To do »
Take the records below from their first line to the line with "Специалисты [button] (717, 29)", and restate those lines word for word.

Dataset records START

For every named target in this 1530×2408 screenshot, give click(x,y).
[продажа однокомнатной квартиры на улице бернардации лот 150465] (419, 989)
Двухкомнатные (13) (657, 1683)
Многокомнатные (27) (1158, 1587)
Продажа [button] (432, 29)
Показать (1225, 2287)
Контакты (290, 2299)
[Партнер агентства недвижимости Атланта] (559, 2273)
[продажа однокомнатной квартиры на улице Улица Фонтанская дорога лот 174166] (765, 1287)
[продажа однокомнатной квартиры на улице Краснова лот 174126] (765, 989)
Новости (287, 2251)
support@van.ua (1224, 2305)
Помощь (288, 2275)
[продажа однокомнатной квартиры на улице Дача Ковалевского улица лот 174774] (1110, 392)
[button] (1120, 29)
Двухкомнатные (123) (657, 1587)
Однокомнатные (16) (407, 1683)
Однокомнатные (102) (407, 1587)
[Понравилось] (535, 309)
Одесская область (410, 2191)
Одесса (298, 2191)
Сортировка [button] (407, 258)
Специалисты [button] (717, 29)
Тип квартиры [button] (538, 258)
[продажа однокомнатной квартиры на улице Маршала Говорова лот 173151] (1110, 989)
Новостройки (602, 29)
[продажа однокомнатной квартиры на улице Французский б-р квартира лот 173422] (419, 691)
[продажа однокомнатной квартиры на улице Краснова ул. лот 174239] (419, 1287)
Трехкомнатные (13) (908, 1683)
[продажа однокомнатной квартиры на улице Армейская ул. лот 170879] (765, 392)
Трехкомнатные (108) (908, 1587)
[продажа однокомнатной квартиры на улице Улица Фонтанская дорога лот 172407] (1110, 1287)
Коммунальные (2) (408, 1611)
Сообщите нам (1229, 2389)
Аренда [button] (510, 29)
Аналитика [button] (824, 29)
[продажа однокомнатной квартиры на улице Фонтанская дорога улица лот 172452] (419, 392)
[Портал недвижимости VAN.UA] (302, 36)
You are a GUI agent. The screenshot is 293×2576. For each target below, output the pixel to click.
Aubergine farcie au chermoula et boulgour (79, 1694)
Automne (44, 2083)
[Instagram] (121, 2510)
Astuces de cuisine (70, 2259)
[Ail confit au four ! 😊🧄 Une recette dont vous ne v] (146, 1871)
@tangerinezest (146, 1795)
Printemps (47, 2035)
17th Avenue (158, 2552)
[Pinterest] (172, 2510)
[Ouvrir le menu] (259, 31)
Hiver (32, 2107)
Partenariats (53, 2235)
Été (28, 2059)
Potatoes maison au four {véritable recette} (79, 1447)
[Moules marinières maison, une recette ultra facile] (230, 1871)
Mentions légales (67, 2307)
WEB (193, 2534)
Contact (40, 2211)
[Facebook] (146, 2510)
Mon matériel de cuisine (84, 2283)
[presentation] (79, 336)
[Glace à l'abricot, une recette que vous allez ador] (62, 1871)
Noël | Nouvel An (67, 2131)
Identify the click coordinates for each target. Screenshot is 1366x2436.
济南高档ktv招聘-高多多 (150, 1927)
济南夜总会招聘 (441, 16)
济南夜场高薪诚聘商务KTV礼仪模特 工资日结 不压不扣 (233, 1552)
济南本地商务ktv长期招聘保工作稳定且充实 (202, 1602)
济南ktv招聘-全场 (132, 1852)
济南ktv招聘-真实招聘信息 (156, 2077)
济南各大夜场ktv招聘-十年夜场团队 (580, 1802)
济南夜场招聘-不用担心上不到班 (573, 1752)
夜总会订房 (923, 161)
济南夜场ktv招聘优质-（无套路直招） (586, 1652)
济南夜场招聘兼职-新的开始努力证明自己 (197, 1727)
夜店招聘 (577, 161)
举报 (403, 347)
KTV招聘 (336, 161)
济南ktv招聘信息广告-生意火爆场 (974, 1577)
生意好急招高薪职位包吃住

Dataset records END

Output for this exercise »
For every named target in this 1530×2408 screenshot, give click(x,y).
[продажа однокомнатной квартиры на улице бернардации лот 150465] (419, 989)
Двухкомнатные (13) (657, 1683)
Многокомнатные (27) (1158, 1587)
Продажа [button] (432, 29)
Показать (1225, 2287)
Контакты (290, 2299)
[Партнер агентства недвижимости Атланта] (559, 2273)
[продажа однокомнатной квартиры на улице Улица Фонтанская дорога лот 174166] (765, 1287)
[продажа однокомнатной квартиры на улице Краснова лот 174126] (765, 989)
Новости (287, 2251)
support@van.ua (1224, 2305)
Помощь (288, 2275)
[продажа однокомнатной квартиры на улице Дача Ковалевского улица лот 174774] (1110, 392)
[button] (1120, 29)
Двухкомнатные (123) (657, 1587)
Однокомнатные (16) (407, 1683)
Однокомнатные (102) (407, 1587)
[Понравилось] (535, 309)
Одесская область (410, 2191)
Одесса (298, 2191)
Сортировка [button] (407, 258)
Специалисты [button] (717, 29)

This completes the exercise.